There are several applications which we intend to integrate with Akenti. We plan to use Akenti to make access decisions for a network-bandwidth quality of service (QoS) framework that is being developed at LBNL [16] . In order to conform to the standards of the QoS community, a policy server should communicate via the COPS (Common Open Policy Service) [6] protocol. This is one of the motivations for implementing Akenti as a server that will respond to requests for access control decisions. COPS is a statefull protocol that, among other things, allows the resource server to upload or download policy documents. This feature gives us the option of keeping the authority files with the resource tree and uploading them to the Akenti server, allowing it to be a stateless decision maker.

We are currently integrating Akenti security with a secure mobile agent system that is being developed at LBNL [19] . This system customizes the Java security model to enforce policy-based access control on mobile Java agents.

Another possibility is to implement the proposed standard Generic Authorization and Access control API [23] with Akenti. To do so would require adding some additional library interfaces.

Both COPS and GAA expect the policy module to be able to make decisions based on the time of day, the location of the requestor and, in the case of COPS, on some level of allowed quotas for the resource. In our current model, Akenti simply copies strings that represent actions from the use-condition certificates and returns them to the resource server which interprets them. The concepts of a time during which a user may use the resource, an allowed IP address or domain from which the request may come, and a quota for use of resources must be added to the policy engine. To accomplish this, Akenti will need to define a convention for naming the use-conditions for time, location and quotas and then checking for compliance.
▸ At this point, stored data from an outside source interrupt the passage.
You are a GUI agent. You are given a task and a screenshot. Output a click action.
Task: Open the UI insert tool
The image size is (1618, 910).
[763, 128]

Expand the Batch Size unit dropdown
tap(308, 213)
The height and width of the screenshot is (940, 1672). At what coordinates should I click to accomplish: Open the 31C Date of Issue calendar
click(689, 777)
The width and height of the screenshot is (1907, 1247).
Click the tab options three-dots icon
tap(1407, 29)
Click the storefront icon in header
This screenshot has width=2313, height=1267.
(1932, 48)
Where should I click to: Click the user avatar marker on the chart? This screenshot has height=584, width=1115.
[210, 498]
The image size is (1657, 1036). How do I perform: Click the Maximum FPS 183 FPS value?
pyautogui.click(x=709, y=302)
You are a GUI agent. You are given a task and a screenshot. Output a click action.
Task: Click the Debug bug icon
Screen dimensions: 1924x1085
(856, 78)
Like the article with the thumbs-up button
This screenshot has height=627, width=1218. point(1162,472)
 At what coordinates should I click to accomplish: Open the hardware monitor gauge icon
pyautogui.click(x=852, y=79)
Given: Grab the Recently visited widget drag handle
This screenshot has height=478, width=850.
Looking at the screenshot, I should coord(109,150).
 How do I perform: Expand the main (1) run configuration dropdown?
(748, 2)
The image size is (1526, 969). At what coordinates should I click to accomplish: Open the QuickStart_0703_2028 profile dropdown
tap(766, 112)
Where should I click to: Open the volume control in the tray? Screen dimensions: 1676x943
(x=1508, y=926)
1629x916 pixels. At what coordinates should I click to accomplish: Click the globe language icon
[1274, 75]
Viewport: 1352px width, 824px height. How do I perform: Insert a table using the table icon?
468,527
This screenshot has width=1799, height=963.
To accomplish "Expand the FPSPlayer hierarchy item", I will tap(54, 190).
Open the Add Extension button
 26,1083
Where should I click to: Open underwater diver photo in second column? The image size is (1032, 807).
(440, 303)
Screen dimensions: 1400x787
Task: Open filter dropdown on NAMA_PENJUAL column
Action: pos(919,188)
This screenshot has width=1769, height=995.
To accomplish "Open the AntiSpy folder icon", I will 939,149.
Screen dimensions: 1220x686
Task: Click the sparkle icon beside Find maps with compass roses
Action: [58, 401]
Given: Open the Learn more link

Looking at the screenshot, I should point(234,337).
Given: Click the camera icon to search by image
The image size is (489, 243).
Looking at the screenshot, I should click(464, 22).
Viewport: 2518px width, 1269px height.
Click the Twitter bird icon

The last case requires getting a value for the amount of resources used from the resource server and storing it as an auxiliary certificate.

Conclusions

In a larger view, useful security is very much a risk management, deployment and user ergonomics issue. Once it has been determined what level of security is required, the hard problem is integrating that level of security into the end-user (e.g., scientific) environment so that it will be used, trusted to provide the protection that it claims, easily administered, and genuinely useful in the sense of providing new functionality that supports distributed organizations and operation. As large enterprises establish public key infrastructures and people become accustomed to using an identity certificate to authenticate themselves rather than a multitude of passwords, certificate-based access control will seem natural and be more easily understood.

Akenti facilitates the decentralized creation and management of policy certificates and the use of these certificates to make secure policy-based access control decisions. Distributed certificates permit the decentralized administration of shared resources which is an important goal in a collaborative research environment. We believe that our prototype Akenti implementation has demonstrated the viability of such a distributed system.